◆ **YOUR ASSIGNMENT**
Pick up the Outkast concert piece below where it stops and continue it.

If there’s a claim of cash-in nostalgia to be made it’s there. Instead of booking a tour that would require them to hit the country via bus, they booked a tour of one-off festival dates without the ancillary expenses and grind that come with touring: sound systems, merch guys, paying for the entire Dungeon Family to drive the bus, and then submitting themselves to local press to drum up ticket sales at every stop. (They’ve done no press at all, in fact.) And therefore, they’re going to end up playing for a lot of people who are at festivals to hear Imagine Dragons instead of them, and therefore, might not respond to shit off ATLiens.

That wasn’t a concern at Summerfest—it was one of the few shows on Outkast’s docket that didn’t require buying a general admission ticket, meaning it was possible to show up and hear Outkast and only Outkast. The early criticisms of loose sets and a lack of crowd reaction clearly weighed on Three Stacks and Big; they constantly took the temperature of the crowd, even though everyone was on board the whole time. The crowd sang along to “Crumblin’ Erb,” “Gasoline Dreams,” “Ghetto Musick,” “Spottieottiedopaliscious,” and “Hootie Hoo,” elevating deep cut tracks to hit single status.

◆ **Records from a dataset**
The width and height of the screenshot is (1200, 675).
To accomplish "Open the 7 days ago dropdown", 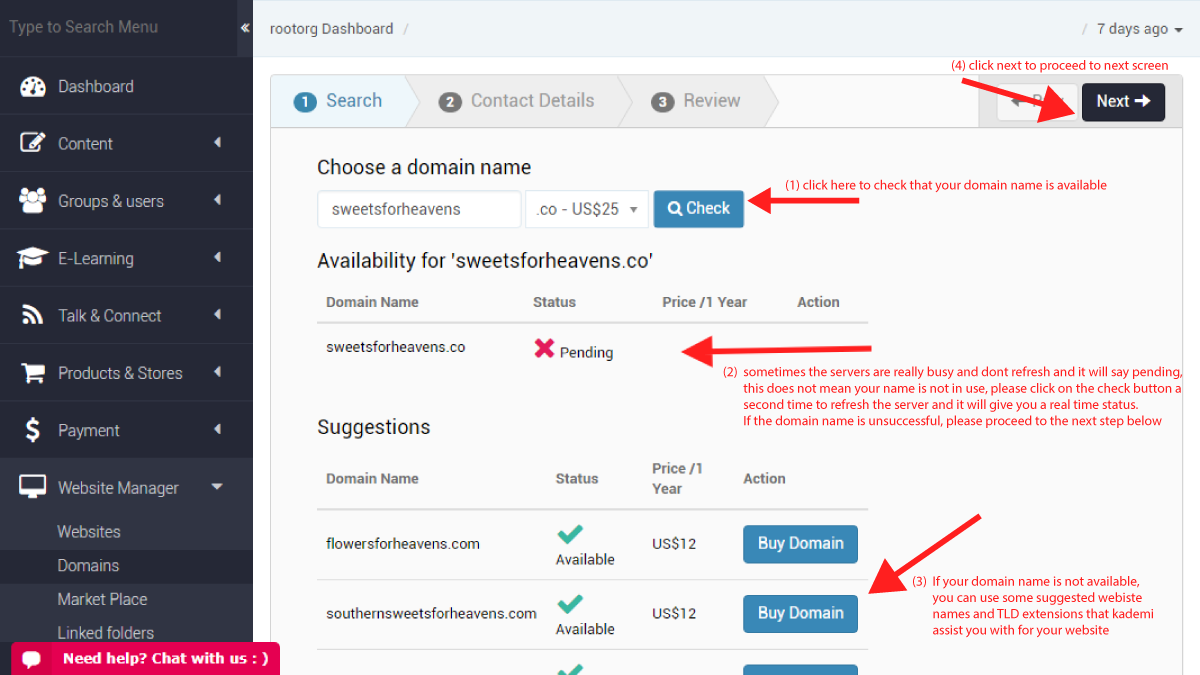I will click(x=1139, y=29).
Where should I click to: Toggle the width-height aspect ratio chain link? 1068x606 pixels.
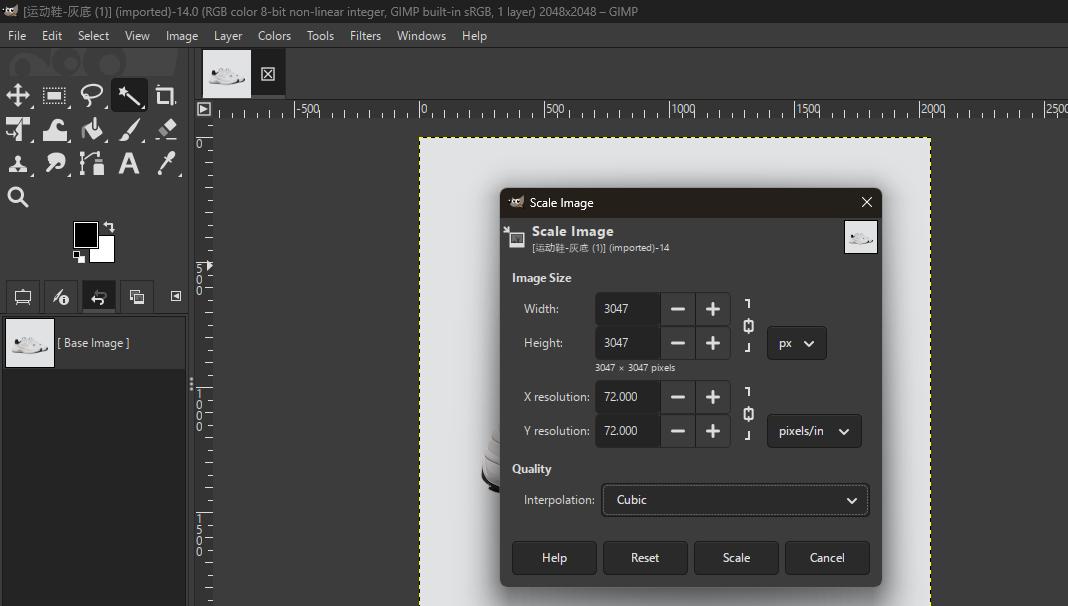748,326
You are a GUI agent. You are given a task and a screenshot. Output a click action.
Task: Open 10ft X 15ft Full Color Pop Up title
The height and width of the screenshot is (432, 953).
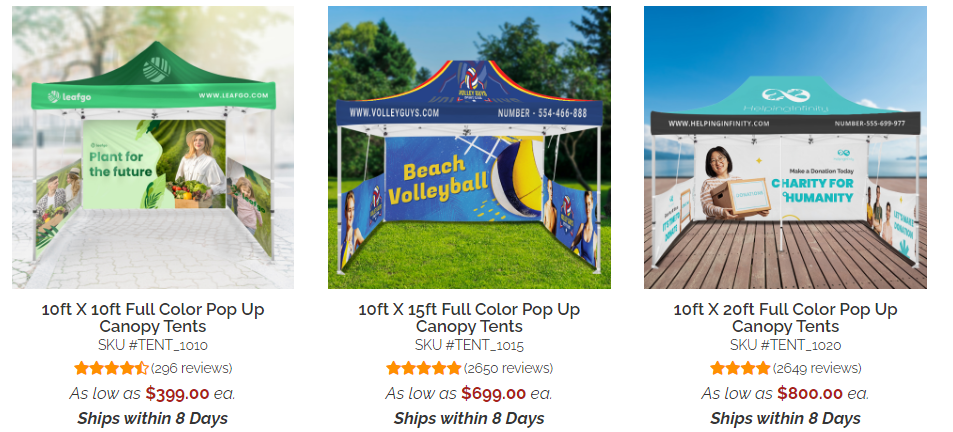(469, 318)
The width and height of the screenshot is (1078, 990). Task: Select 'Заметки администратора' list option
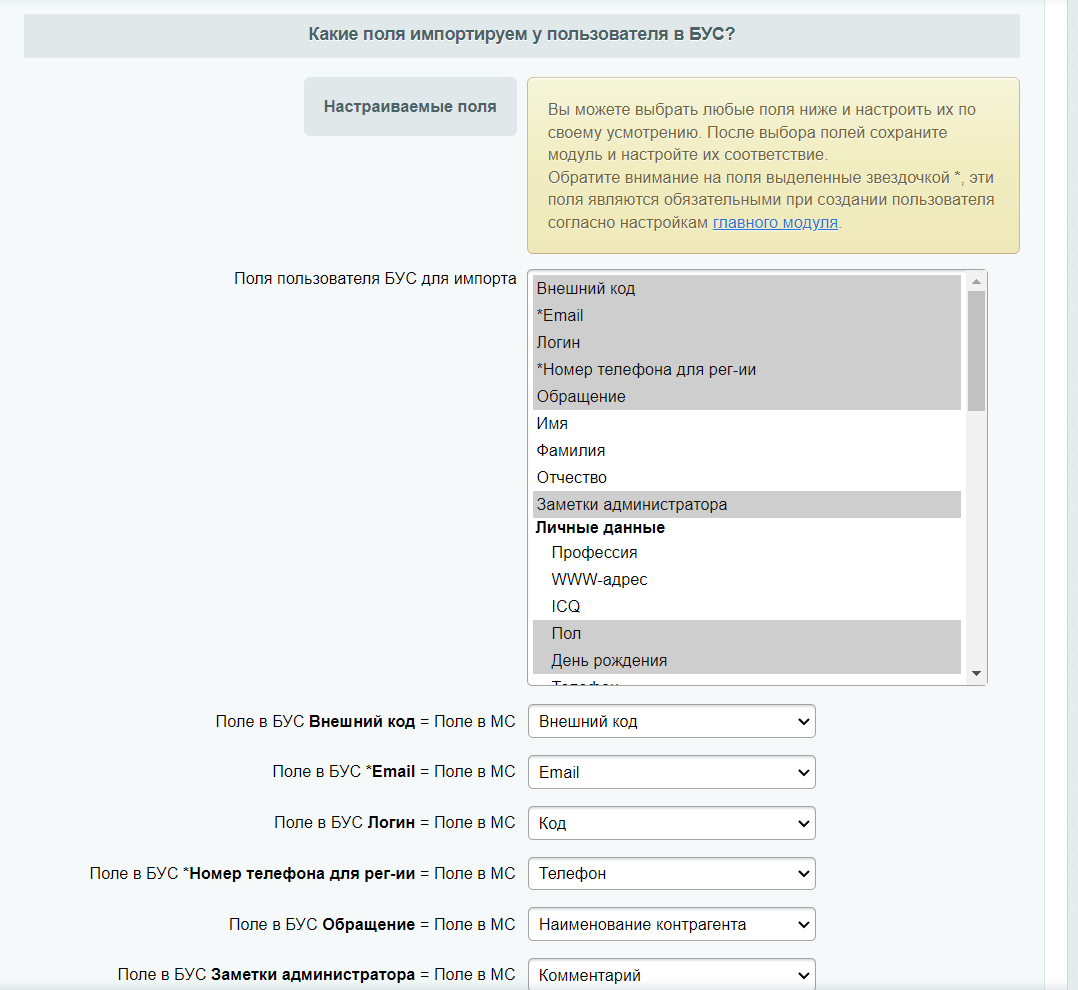click(632, 505)
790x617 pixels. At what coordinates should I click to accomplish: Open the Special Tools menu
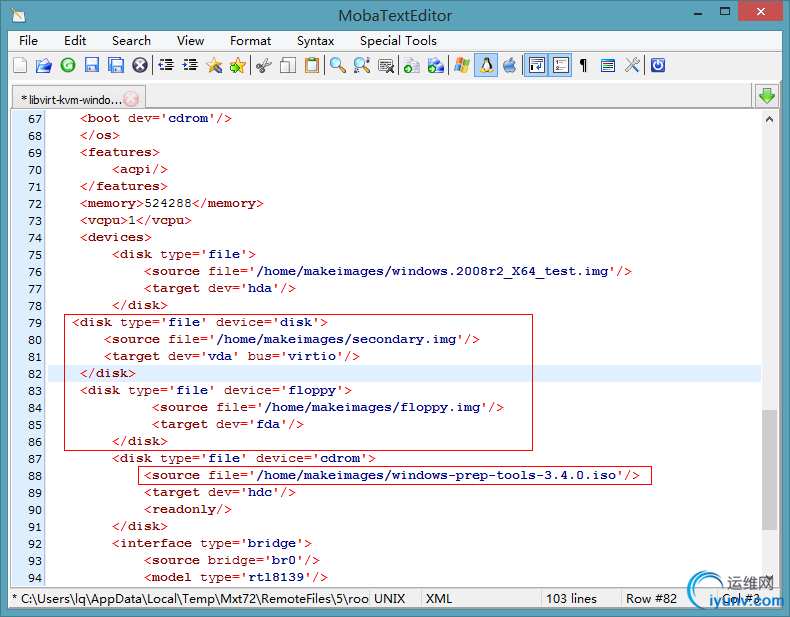click(398, 41)
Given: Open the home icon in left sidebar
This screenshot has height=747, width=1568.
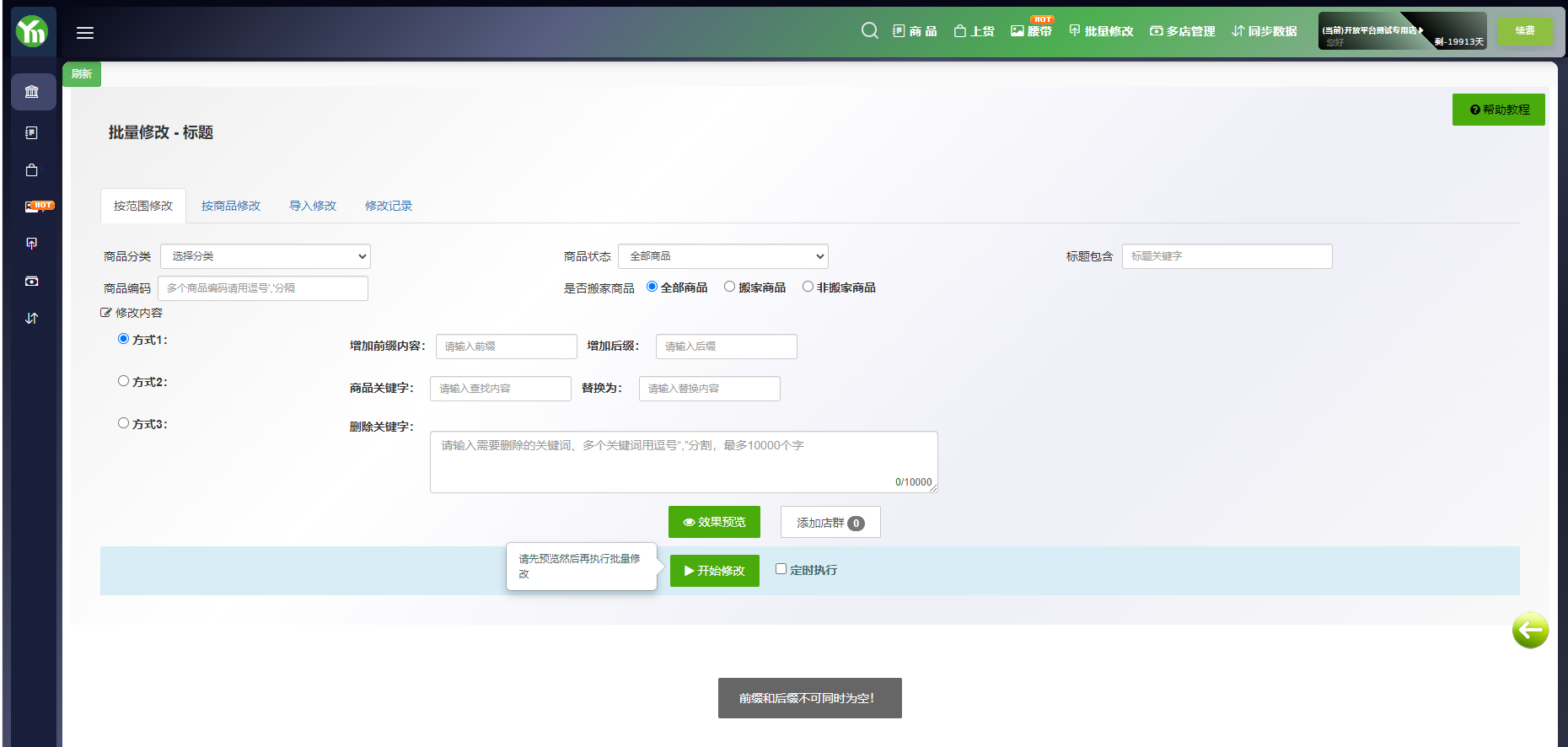Looking at the screenshot, I should pyautogui.click(x=32, y=91).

◆ **REPLY**
Since its announcement—and its subsequent expansion to include an Outkast-curated festival, #ATLast, in Atlanta—the tour has felt like a “Jesus, enough already, we’ll tour” type of deal, instead of a “Let’s get out and beat a dead horse” situation. There’s only so many times you can be asked “When are you going to get back with Big Boi?” while you’re promoting Semi-Pro before you pick up the phone, you know? It’s long felt like Outkast’s audience—their fans, the music media—needed the Outkast reunion more than Outkast has ever needed to reunite. It’s not like they were at home on the couch, or weren’t making music. Big has had two great solo albums, and Three Stacks has become the master of the obtuse guest verse, co-starring on Rick Ross albums, Rich Boy remixes, Frank Ocean deep cuts, and on the best song Young Jeezy’s done since his first album. So in a way, it’s commendable that Outkast took the early heat about their set and have built it up to the juggernaut it was at Summerfest; no dead moments, they just shut up and played all the hits.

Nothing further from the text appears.